Storm Over The Land . . .

<Originally published September 1, 2018.> The poetic title of the seventh and last volume of Carl Sandburg’s biography of Abraham Lincoln, beginning with his campaign and election to the Presidency November 1860, the resulting political outrage and secession votes, concluded one by one, like loud footsteps in the march to war, of eleven state legislatures over the winter 1860-61, Lincoln’s inauguration March, 1861, his vow to preserve the nation, and then, beginning with South Carolina’s attack on Fort Sumter, April, 1861, four years of increasingly brutal, mass warfare, ending finally at Appomattox, following shortly Lincoln’s second inaugural March, 1865, his address, considered one of the great political speeches in all history, delivered from the steps of the U.S. Capitol, its newly constructed, much higher dome financed and built straight through the war, at Lincoln’s insistence, to symbolize the power and endurance of the Union, and finally, Lincoln’s assassination just a few weeks later.  The storm, gathering gradually from the very inception of the nation, seemed to finally pass, so that, from Lincoln’s words, “government of the people, by the people, and for the people, shall not perish form the earth”.  

Construction of the U.S. Capitol Dome | The U.S. Capitol Bui… | Flickr

But the storm, always just over the horizon, is gathering again . . .  

With almost biblical symbolism, as John McCain’s funeral cortege approached the U.S. capitol this morning, the skies greyed, and just as his honor guard began removing the casket from the hearse, a light sprinkle of rain began, then the skies darkened, and a hard driving rain continued, as the honor guard carried McCain’s casket, slowly, ceremoniously, up the long capitol steps, bringing it to rest at the center of the rotunda, beneath Lincoln’s great dome, built to represent the durability of this institution of the people.

Everyone knows McCain’s story.  Son and grandson of four-star U.S. Navy admirals, Naval Academy, near flunk-out, fighter pilot, shot down over North Vietnam, enduring torture for five years, refusing release ahead of his fellow prisoners.  

As a young Congressman, McCain was caught up in the “Keating Five” scandal in the midst of the collapse of the S&L system in the late eighties, the result of the insidious influence of campaign contributions on the government’s deregulation of this part of the financial system, which had then failed systemically, after a half-century of flawless stability.  Determined to correct this cancer in the political system, McCain lobbied for years, and finally co-sponsored, with liberal Democrat Russ Feingold, the most aggressive campaign finance reform ever enacted, legislation made moot by the Supreme Court’s delusional decision in Citizens United, which asserts that corporations are “the people” referenced in America’s founding documents, possessing inherently their political freedoms, and for which, per Lincoln, both America’s Revolution and Civil wars were fought and won.  

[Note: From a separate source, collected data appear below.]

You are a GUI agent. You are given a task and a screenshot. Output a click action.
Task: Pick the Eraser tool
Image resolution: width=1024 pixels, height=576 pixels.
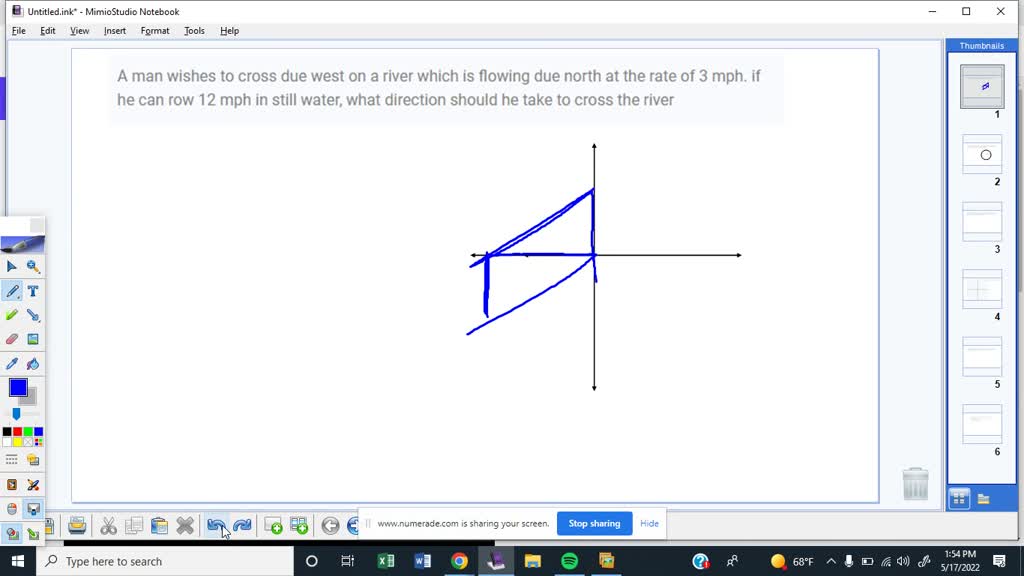pyautogui.click(x=10, y=339)
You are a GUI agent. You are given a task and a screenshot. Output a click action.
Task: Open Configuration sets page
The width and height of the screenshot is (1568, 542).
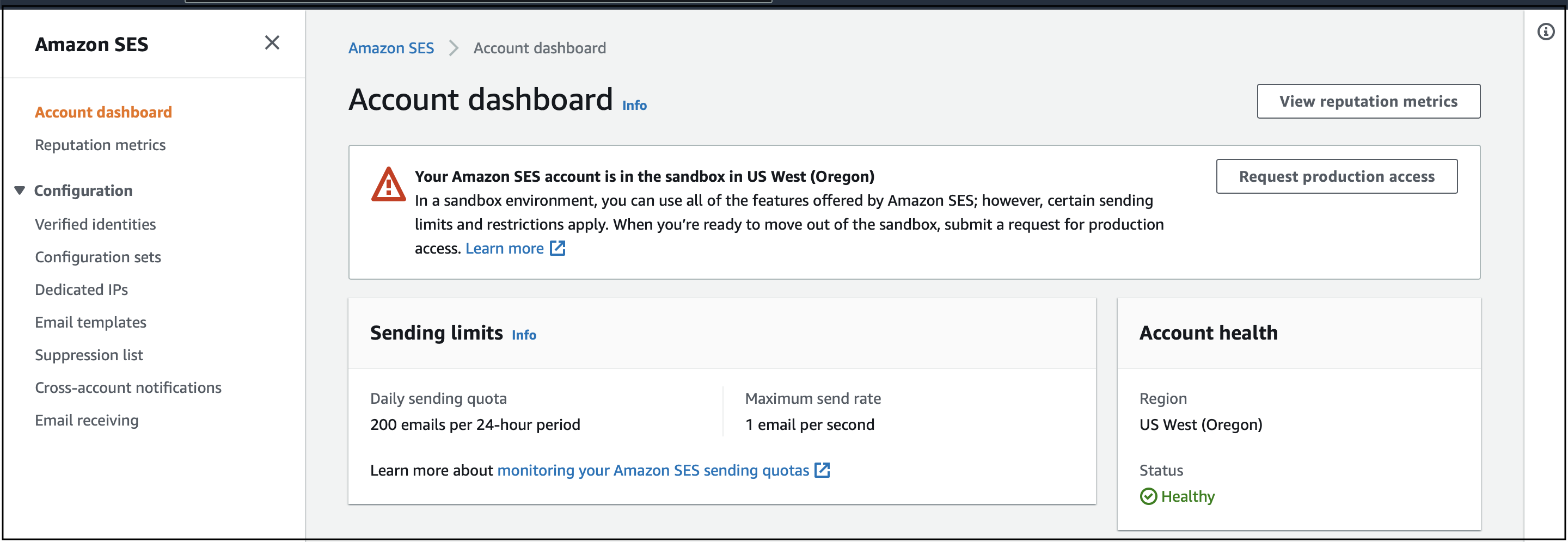coord(98,257)
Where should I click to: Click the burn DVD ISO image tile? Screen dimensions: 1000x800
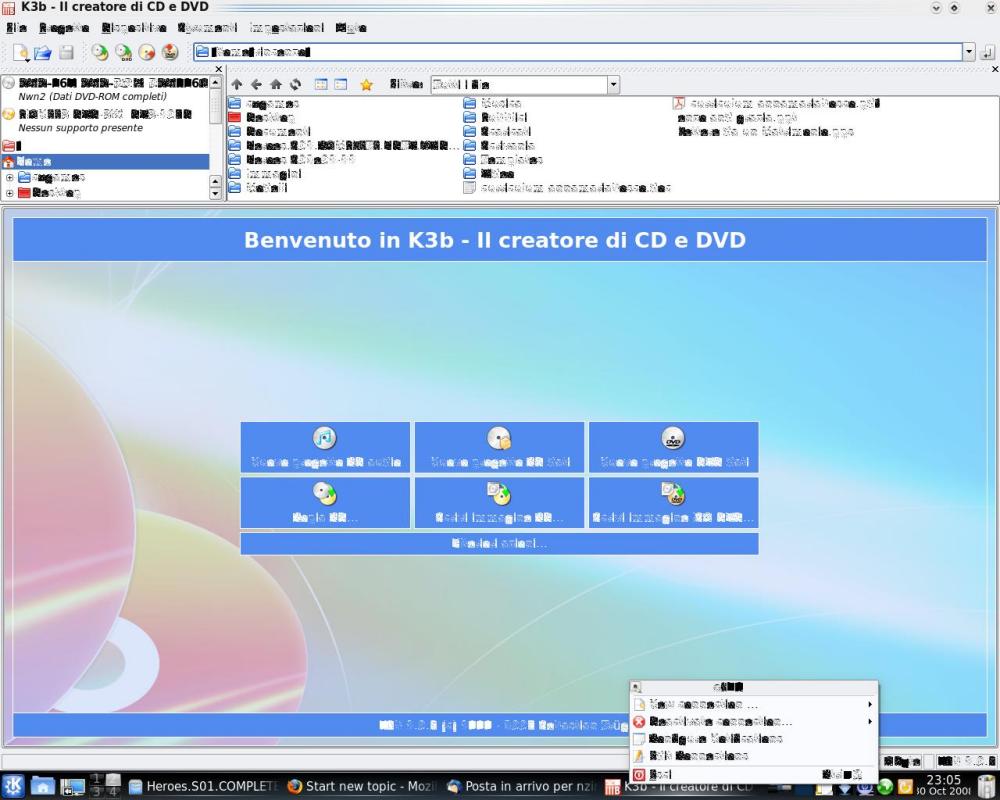coord(673,502)
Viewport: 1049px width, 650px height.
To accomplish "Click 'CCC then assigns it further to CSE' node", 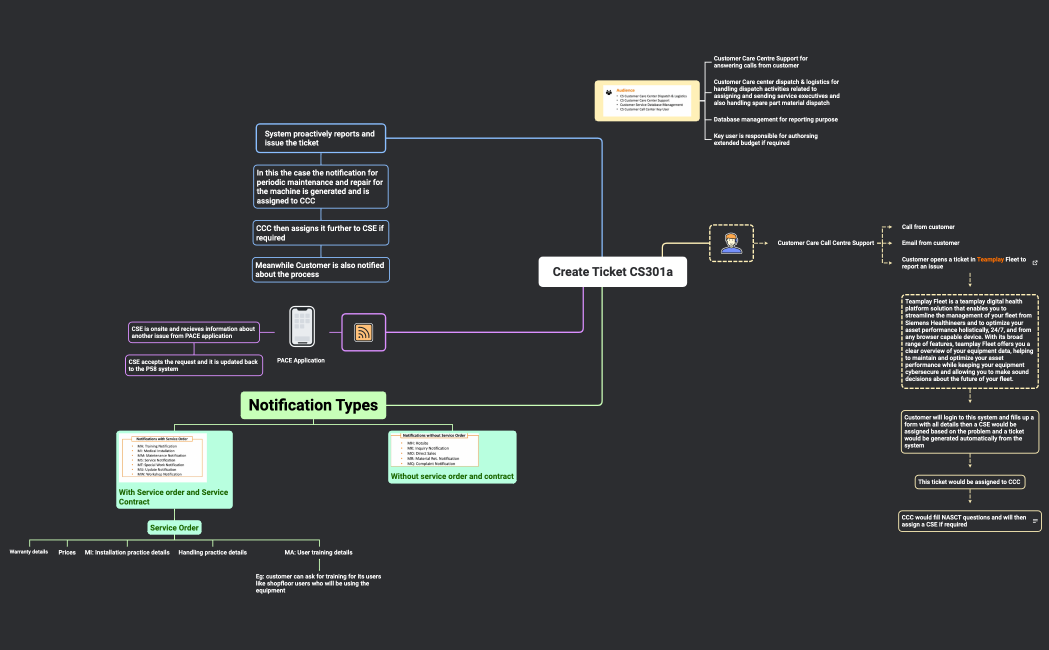I will 320,233.
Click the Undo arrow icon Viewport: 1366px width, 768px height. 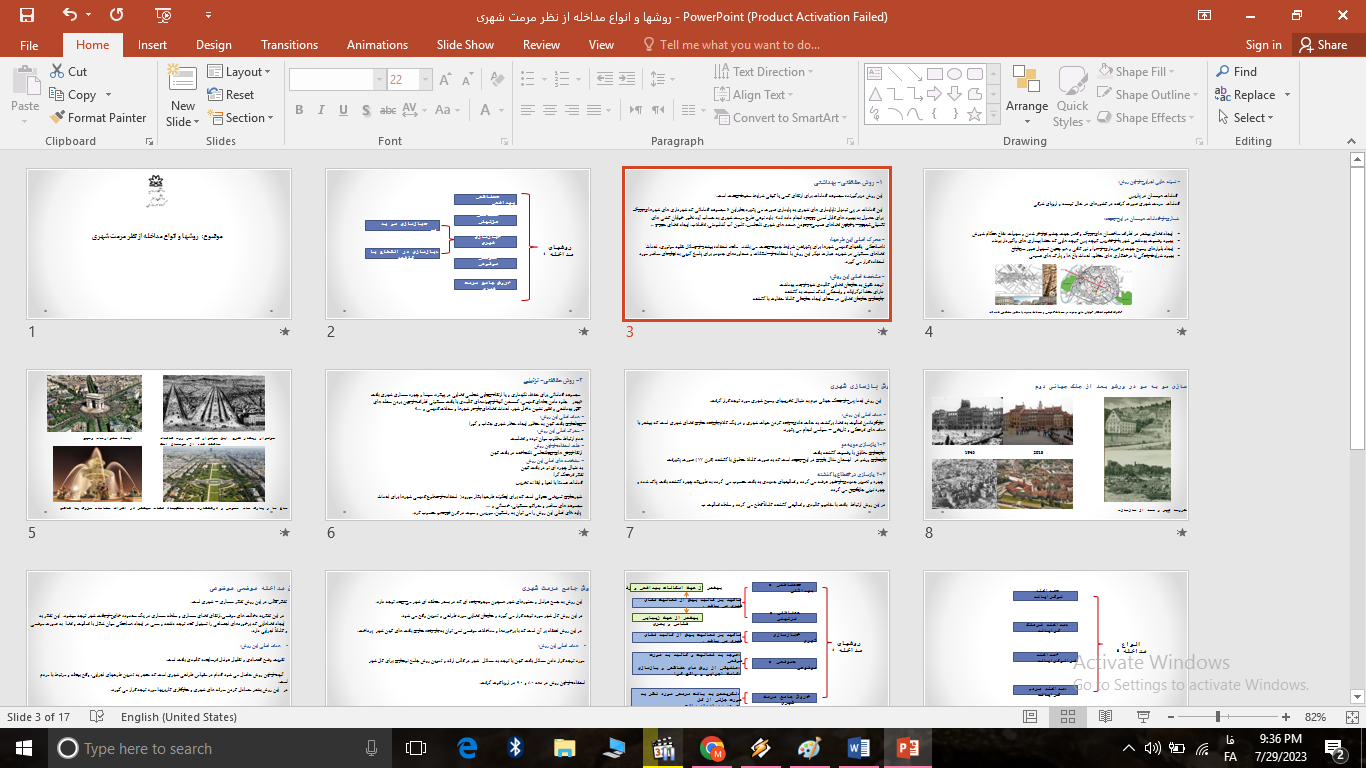(69, 15)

McCain was a  staunch, vocal critic of the formal, post-9/11 legitimization of torture of terror suspects as a violation of U.S. law, morals and values; a view later reinforced through legislation and reform of CIA practices.  McCain lost two U.S. Presidential elections, famously losing the South Carolina primary in 2000 to George Bush  after an insidious, personalized attack on his family featuring his adopted, Indonesian daughter as an illegiitmate black “love child”, breaking his electoral momentum.  Then, in 2008, criticized on the right for his interruption and correction of a supporter at a campaign rally who claimed that Obama was an “Arab” who she “could not trust”.  Later in that campaign, just two weeks before the election, knowing he would lose at the ignominious end of the Bush administration, the economy and foreign affairs in tatters, reflecting a disastrous selection of a vice-presidential running mate, McCain spoke at the Alfred Smith Dinner in NYC, beginning his remarks by noting “it was not long ago that inviting an African-American to the White House for dinner incited political and popular outrage” (this was Teddy Roosevelt with Frederick Douglas), then going on to express his admiration for Obama as an honorable and capable man of high intellect, capable of leading the nation.  McCain was preparing the nation for the inevitable electoral result, helping to tame the base instincts of a society, his own party, that he knew remained substantially racist.  

As we await the next phase of the Trump presidency, sure to involve a grotesque, last assault on our democratic institutions, we will wish this good man’s voice were still with us.